The Free Application for Federal Student Aid
, more commonly referred to as the FASFA, is a form that is used to determine how much a family can pay for college. Filling out and submitting this form in no way obligates parents to pay for college.
Federal and state governments as well as colleges and universities use the information on the FAFSA to determine how much a family can pay for college. This is known as the Expected Family Contribution
– or EFC. Again, filling out the FAFSA and getting an EFC does not lock parents into paying for college.
The EFC is utilized by schools to determine a financial aid package
. This package may include grants, work study opportunities, and federal student loans.
FAFSA Opens Doors to All Types of Financial Aid for Students
Because the FAFSA does not require parents to pay for school, there is no harm in filling this form out for your child, even when you don’t plan to pay anything toward their higher education. It does, however, harm them to not complete the FAFSA
When you do not complete the FAFSA, colleges cannot determine whether or not your child is eligible for financial aid
. If there is no form on file, there are no grants or work- study jobs on campus for them because a student cannot file a FAFSA without parents.
If you or your child attempts to contact the financial aid office to get financial aid, they will first ask if you have filed a FAFSA. And if you haven’t, they will instruct you to do so.
There are also scholarships
that require students to show proof of financial need, and how do they do that? By completing the FAFSA.
Why Parents Should Fill Out the FAFSA
It is understandable for parents to not want to pay for college – or to be unable to pay for college for their children. However, they should work to help their child pay for college
as feasibly as possible. One way to do this, even if you cannot afford to do so, is by helping to complete the FAFSA. This gives the child the greatest advantages when in paying for their college education themselves.

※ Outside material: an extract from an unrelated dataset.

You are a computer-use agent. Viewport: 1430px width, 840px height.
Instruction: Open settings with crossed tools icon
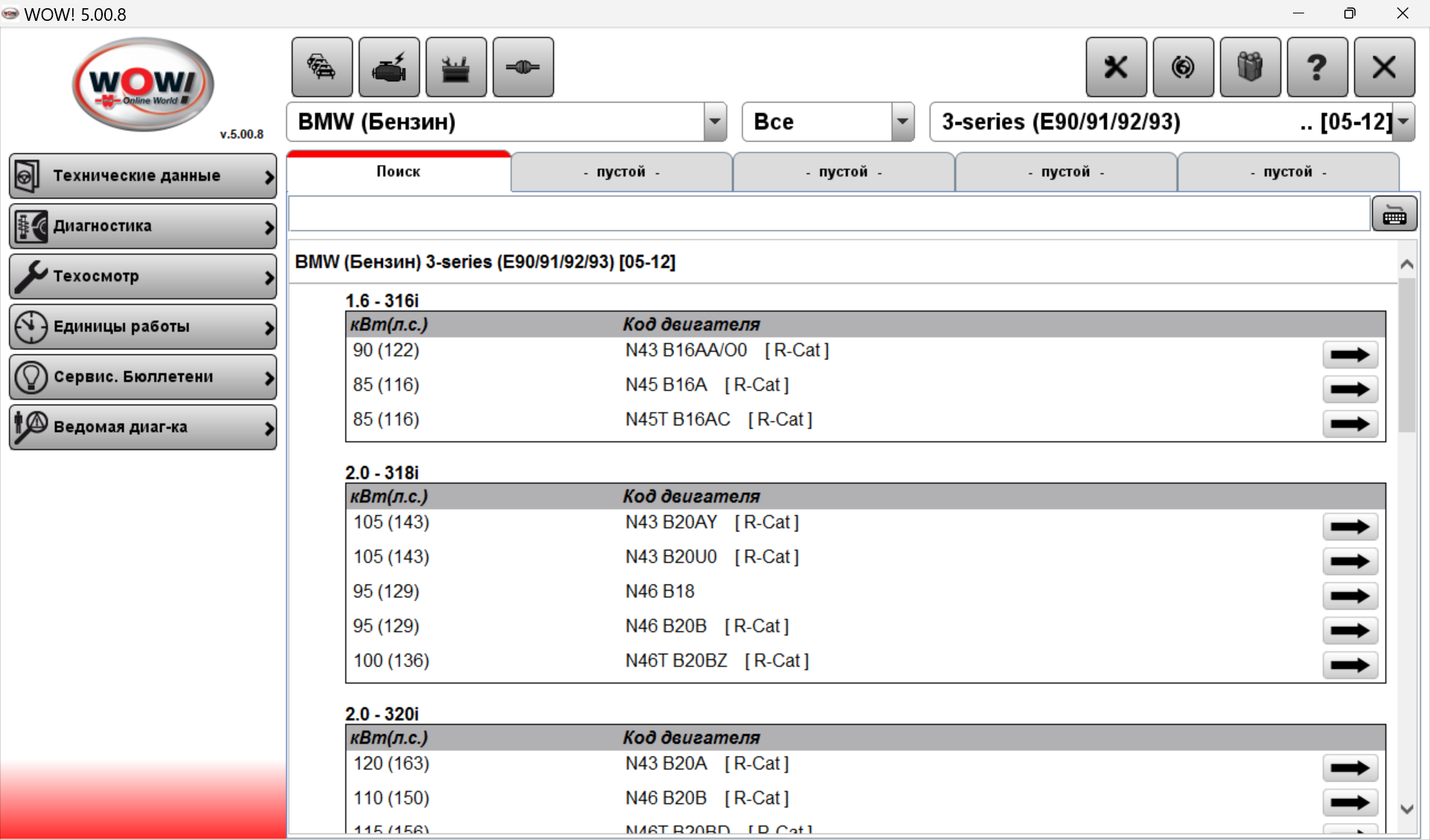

At the other end of the spectrum, there are parents who don’t fill out the FAFSA
because they believe they won’t qualify for financial aid based on their financial circumstances. While that may be true, there is no way of ever knowing. Plus, millions of dollars in financial aid go unclaimed each year!
Sometimes, students may not qualify for financial aid one year, but then qualify for another. This is especially possible when there are multiple family members enrolled at the same time. Sometimes, families meet difficult financial circumstances throughout the school year, like job loss, exorbitant medical expenses, or even death
Those life events may affect a family’s ability to pay, and when that happens, having a FAFSA on file is helpful so that the school’s financial aid office can act quickly to assist the student, and help to keep them in college. For example, a struggling college student cannot get help from the latest American Rescue Plan without having a FAFSA on file.
FAFSA for Parents: Filing Tips
The FAFSA gets a lot of flack, but it’s never been easier for parents to file. To prepare your family for the FAFSA application, follow these steps:
- Have conversations about the cost of college and who is paying before you submit the form.
- Determine whether your child is dependent or independent on the FAFSA (if they qualify as an independent student, they may be eligible for more financial aid).
- Research which who should fill out the FAFSA if divorced parents, separated or unmarried.
- Gather everything you need to file the form. Pro tip: use our FAFSA checklist.
- File the FAFSA as soon as possible after October 1 since many states and federal government award financial aid on a first-come, first-serve basis.
- Double check your FAFSA for errors before submitting.
If you have FAFSA questions, do not hesitate to reach out to Student Aid
, your high school guidance counselor, or your child’s college. These professionals are here to assist students and their parents with the FAFSA, so please utilize them. Your child’s financial aid chances may depend on it.